Argentina lo abrazó con todo su amor maternal y le dio las oportunidades que Italia le había negado a él y a sus hermanos.
Altre volte
Su compañera, Sofía -le dicen Ñata-, rezonga porque la edad ya no los deja moverse con la energía que tenían antes. Los tiempos de antes significaban para ellos la realidad cotidiana de ese mundo mejor, esa comunidad que te acompañaba, ese país que ayudaba a que cada habitante se realice como persona, como padre, como hijo, como nieto, como trabajador y como amigo. Y Francisco trabajaba en su querido taller, la carpintería, una actividad que le permitió hacer su casa y comer el pan de cada día. Hoy miramos con nostalgia aquéllas máquinas que acumulan polvo, tal vez esperando que alguien las vuelva a poner en funcionamiento, que les dé una razón de ser, que las cuide como lo hacía Chicho.
Tenía marcado a fuego que el valor del trabajo es el medio a través del cual las personas se dignifican. Y que cada día que pasa, es una oportunidad para seguir aprendiendo, para mejorar las capacidades que uno supo desarrollar. Él como artesano de la madera y delicioso ebanista, sabía de qué se trata eso de que cuando sos bueno en algo, los pedidos son los que sobran.

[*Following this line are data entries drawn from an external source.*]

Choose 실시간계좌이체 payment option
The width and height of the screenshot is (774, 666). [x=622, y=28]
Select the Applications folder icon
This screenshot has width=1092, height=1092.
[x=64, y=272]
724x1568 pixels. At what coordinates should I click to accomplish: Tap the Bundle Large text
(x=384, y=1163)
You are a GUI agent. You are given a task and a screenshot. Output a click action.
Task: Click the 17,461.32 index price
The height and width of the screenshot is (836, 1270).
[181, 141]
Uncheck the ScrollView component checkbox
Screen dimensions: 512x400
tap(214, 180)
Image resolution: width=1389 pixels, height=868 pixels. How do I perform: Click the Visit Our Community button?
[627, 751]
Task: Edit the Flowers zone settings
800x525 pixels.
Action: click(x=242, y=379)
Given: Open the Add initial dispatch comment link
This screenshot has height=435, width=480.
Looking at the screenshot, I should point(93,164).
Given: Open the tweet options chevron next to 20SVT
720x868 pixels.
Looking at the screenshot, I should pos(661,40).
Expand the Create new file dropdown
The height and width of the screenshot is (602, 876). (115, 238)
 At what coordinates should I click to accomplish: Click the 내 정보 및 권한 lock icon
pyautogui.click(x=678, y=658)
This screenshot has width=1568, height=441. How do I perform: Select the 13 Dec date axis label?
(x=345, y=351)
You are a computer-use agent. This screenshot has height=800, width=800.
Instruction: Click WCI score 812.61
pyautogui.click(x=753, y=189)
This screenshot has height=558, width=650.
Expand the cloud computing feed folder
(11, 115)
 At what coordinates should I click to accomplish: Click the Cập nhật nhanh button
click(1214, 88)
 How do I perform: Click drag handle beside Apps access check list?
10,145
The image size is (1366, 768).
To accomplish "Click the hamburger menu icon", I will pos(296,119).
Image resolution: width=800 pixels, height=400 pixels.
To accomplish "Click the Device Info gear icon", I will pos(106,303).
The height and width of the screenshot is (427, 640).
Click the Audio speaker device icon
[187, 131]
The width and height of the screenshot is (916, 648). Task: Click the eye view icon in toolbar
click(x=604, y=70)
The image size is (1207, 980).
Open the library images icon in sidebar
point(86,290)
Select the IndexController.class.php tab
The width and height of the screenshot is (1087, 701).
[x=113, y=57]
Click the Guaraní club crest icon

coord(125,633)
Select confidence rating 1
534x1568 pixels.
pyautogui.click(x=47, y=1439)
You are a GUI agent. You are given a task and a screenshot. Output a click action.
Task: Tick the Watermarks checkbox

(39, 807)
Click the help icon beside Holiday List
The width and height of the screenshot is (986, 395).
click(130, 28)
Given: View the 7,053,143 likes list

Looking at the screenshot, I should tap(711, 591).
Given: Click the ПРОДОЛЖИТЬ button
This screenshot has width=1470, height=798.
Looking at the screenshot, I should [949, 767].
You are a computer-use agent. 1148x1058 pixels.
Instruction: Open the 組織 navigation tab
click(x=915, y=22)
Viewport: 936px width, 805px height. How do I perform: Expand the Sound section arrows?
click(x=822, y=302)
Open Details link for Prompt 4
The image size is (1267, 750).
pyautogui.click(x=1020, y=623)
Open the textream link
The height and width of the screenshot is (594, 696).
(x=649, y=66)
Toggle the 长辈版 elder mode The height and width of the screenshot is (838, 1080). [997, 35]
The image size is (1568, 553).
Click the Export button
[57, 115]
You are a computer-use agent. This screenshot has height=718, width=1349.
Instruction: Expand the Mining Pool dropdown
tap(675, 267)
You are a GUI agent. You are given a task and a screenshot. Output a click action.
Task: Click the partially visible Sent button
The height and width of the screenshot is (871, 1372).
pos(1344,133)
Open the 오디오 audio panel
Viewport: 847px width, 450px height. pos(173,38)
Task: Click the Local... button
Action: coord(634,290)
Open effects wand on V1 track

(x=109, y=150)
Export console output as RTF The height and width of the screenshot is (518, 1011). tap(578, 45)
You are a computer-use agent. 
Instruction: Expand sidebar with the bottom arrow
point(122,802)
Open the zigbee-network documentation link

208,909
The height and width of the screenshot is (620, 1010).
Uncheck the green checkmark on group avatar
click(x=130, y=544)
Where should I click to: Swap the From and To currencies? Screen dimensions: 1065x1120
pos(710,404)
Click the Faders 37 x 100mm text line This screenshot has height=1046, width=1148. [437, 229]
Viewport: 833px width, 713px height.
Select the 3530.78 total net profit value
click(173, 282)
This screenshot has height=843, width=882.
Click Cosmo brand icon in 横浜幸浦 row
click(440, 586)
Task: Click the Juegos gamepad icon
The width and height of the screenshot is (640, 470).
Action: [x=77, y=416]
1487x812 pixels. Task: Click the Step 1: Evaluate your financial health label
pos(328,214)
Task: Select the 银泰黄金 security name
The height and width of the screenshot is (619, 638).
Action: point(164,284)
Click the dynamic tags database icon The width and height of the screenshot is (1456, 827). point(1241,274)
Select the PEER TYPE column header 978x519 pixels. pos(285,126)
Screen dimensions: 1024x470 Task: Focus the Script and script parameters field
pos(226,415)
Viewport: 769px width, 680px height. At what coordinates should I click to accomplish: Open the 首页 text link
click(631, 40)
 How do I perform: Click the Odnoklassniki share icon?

Soñaba con un país en que todos pudieran tener un trabajo digno, y no se cansaba de repetir que eso depende de cada uno, de sus ideales, de sus fuerzas. Y solía confesarnos -no sin cierta cuota de dolor- que este maravilloso país por primera vez está fallando en ese sentido, debilitando la cultura del trabajo. Y esta realidad que hoy nos toca vivir, en la que muchos compatriotas forman parte de tres o cuatro generaciones de desocupados, él la vivía con sumo dolor, porque el fue parte de aquélla generación en la que el trabajo era el medio para alcanzar la dignidad, la felicidad del pueblo.
In memoriam
Hoy Francisco ya no está con nosotros. Se fue, acompañado con todo nuestro afecto, acaso con la certeza de que sus anhelos de un mundo mejor encontrarán en las nuevas generaciones su continuidad. Alguien alguna vez dijo que loas viejas generaciones son las que proveen de sueños a las nuevas, quienes a su vez les confieren nuevas formas, pero que en definitiva cargan con la responsabilidad de llevarlos a la práctica. Tal vez, muchos de esos abuelos que se nos van, saben que de nosotros depende ahora librar esa lucha, nutrida de pequeños actos cotidianos, en procura de un mundo mejor. Por la familia, la comunidad, la sociedad, el país, el mundo. Porque cada acción individual es una acción universal.
Historias como éstas se cuentan por millones en nuestro país y ellos, los inmigrantes, ayudaron a que esta tierra alguna vez fuera el granero del mundo, siempre apoyados en el esfuerzo, la voluntad, las ansias de progreso y la creatividad. Esos valores que tenemos que recuperar.
Desde luego que para mí, no se trata de la historia más de un inmigrante más. Es la historia de mi abuelo.